• THE DATA:
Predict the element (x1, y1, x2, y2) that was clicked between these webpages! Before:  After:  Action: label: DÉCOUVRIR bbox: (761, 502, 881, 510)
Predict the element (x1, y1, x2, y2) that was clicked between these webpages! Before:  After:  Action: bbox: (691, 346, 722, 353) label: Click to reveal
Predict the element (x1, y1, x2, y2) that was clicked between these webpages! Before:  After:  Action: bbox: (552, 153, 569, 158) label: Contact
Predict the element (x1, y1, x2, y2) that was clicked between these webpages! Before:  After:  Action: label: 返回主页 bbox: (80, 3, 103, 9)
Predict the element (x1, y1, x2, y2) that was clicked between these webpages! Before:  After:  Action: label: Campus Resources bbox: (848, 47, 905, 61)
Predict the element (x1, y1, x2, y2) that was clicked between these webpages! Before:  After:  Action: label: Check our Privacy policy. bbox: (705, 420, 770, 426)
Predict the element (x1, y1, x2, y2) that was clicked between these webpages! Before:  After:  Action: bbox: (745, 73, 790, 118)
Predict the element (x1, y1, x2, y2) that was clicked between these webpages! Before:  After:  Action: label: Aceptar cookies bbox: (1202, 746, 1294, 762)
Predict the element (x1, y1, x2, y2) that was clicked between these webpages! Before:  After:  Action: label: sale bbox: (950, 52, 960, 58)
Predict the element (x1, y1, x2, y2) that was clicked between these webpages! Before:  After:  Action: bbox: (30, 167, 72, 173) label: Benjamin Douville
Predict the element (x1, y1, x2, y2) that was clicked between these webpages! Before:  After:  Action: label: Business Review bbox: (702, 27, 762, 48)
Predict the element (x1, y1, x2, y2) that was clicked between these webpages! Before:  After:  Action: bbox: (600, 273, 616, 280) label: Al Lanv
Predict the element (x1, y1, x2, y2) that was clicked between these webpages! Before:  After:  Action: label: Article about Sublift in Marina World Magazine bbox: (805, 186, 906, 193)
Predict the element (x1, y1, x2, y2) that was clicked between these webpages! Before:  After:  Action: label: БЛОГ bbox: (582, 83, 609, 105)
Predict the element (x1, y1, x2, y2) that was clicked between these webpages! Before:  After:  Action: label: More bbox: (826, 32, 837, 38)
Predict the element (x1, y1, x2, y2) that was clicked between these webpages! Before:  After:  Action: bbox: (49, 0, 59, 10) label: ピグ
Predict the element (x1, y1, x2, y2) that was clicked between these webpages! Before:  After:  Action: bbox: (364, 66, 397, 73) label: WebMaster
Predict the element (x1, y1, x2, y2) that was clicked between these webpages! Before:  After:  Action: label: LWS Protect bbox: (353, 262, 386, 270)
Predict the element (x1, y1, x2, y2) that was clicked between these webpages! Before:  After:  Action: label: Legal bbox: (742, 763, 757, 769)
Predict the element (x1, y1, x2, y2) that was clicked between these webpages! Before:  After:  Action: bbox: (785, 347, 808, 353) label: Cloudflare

• EXERCISE DESCRIPTION: Find each line in the items above that contains the word "about", and copy those lines in full.

• EXERCISE RESULT:
Predict the element (x1, y1, x2, y2) that was clicked between these webpages! Before:  After:  Action: label: Article about Sublift in Marina World Magazine bbox: (805, 186, 906, 193)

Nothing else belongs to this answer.